Elias I. Traboulsi (born May 19, 1957) is a physician in the fields of ophthalmic genetics and pediatric ophthalmology.

==Early life==
Elias Traboulsi was born May 19, 1957, in Beirut, Lebanon, to Iskandar and Renée Traboulsi. Dr. Traboulsi earned a bachelor's degree in Science in 1977 and a Doctorate in Medicine in 1982 at the American University of Beirut.

==Professional career==
Traboulsi completed a residency in ophthalmology at the American University of Beirut Medical Center in 1985. He then moved to the United States, to complete a fellowship in ophthalmic genetics at the Wilmer Ophthalmological Institute of Johns Hopkins Hospital, Baltimore, Maryland.
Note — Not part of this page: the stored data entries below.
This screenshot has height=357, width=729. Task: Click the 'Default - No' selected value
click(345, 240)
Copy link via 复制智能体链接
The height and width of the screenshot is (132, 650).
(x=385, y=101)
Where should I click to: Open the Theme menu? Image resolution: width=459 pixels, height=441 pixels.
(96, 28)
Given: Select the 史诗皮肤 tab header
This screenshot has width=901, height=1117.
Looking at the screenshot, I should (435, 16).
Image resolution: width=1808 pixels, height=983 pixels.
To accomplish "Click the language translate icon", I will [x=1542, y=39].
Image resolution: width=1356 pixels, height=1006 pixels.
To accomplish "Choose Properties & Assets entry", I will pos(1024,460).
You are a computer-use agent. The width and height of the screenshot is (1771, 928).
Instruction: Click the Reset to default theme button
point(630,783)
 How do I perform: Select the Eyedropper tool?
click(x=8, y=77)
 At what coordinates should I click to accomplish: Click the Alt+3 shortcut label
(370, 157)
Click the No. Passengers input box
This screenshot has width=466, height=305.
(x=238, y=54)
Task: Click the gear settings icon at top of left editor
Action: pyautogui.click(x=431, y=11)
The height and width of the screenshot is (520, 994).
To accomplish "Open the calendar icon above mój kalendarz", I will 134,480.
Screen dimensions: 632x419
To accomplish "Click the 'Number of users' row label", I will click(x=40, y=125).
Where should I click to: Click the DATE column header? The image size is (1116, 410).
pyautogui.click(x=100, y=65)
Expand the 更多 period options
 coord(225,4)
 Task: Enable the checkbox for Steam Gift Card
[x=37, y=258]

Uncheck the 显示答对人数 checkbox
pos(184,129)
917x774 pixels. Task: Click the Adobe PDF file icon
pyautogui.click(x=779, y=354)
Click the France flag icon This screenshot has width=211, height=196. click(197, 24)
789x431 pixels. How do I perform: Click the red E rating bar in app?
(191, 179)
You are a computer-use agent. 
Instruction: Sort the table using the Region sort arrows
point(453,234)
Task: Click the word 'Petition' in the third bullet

Traboulsi continued his training with a residency in ophthalmology at Georgetown University Medical Center and a fellowship in pediatric ophthalmology and strabismus at Children's National Medical Center, both in Washington, D.C.

===Positions===
Following a year as chief resident in ophthalmology at Georgetown University Medical Center, Traboulsi joined the faculty at The Johns Hopkins Hospital, where he served as associate professor of ophthalmology from 1990 to 1997. He additionally was named as chairman of the Department of Ophthalmology at Johns Hopkins Bayview Medical Center 1995–1997.

In 1997, Traboulsi left Johns Hopkins to join the faculty at, Cleveland Clinic, Cleveland, Ohio, as head of the Department of Pediatric Ophthalmology and Strabismus and director of the Center for Genetic Eye Diseases, where he has worked since. He was director of the Cole Eye Institute fellowship program in Pediatric Ophthalmology and Strabismus 1997–2009, and has been the Cole Eye Institute residency program director since 2001. He was appointed director of the Graduate Medical Education and vice-chairman of the Cleveland Clinic Education Institute in 2005.

Traboulsi has also been a professor of ophthalmology at the Cleveland Clinic Lerner College of Medicine of Case Western Reserve University since 2006.

Additional positions include:
- Past president (1998–2004), and current executive vice president (2005–present), International Society for Genetic Eye Disease and Retinoblastoma
- Editor-in-chief, Ophthalmic Genetics
- Past and present editorial board member of peer-reviewed journals, including American Journal of Ophthalmology, Journal of AAPOS, Middle East Journal of Ophthalmology, EyeNet Magazine, Canadian Journal of Ophthalmology, and British Journal of Ophthalmology
- Director, Vision First Program: This is privately funded program for vision screening for detection of amblyopia and other eye disease of children in Cleveland Public Schools.

===Awards===

His honors include:
- Marshall M. Parks Fellowship Award, Costenbader Society, 1989–1990
- Honor Award, The American Academy of Ophthalmology, 1995
- Clinician Scientist Award, The Cleveland Clinic Eye Institute, 1998
- Honor Award, The American Association for Pediatric Ophthalmology & Strabismus, 2002
- Elected to the American Ophthalmological Society, May 2004. Thesis title: "Congenital Abnormalities of Cranial Nerve Development: Overview, Molecular Mechanisms and Further Evidence of Heterogeneity and Complexity of Syndromes with Congenital Limitation of Eye Movements".
- Recipient of the Sandy and Tom Trudell Award for the Study of Retinal Degenerative Disease, 2004
- Senior Honor Award, American Academy of Ophthalmology, 2005
- Marshall M. Parks Lectureship, American Academy of Ophthalmology, 2008
- Great Ormond Street Hospital Gold Medal Visiting professor, London, England, 2009
- Castle Connolly America's Top Doctors 2002–2010
- Franceschetti Lectureship, International Society for Genetic Eye Diseases and Retinoblastoma, Bangalore, India 2011

===Scientific contributions and professional legacy===

Traboulsi has authored the books Genetic Diseases of the Eye (Oxford Press, First Ed. 1999) and A Compendium of Inherited Disorders and the Eye (Oxford Press, 2005). He has worked as principal investigator on a number of studies focused on determination and description of the molecular genetics and clinical manifestations of ocular disorders.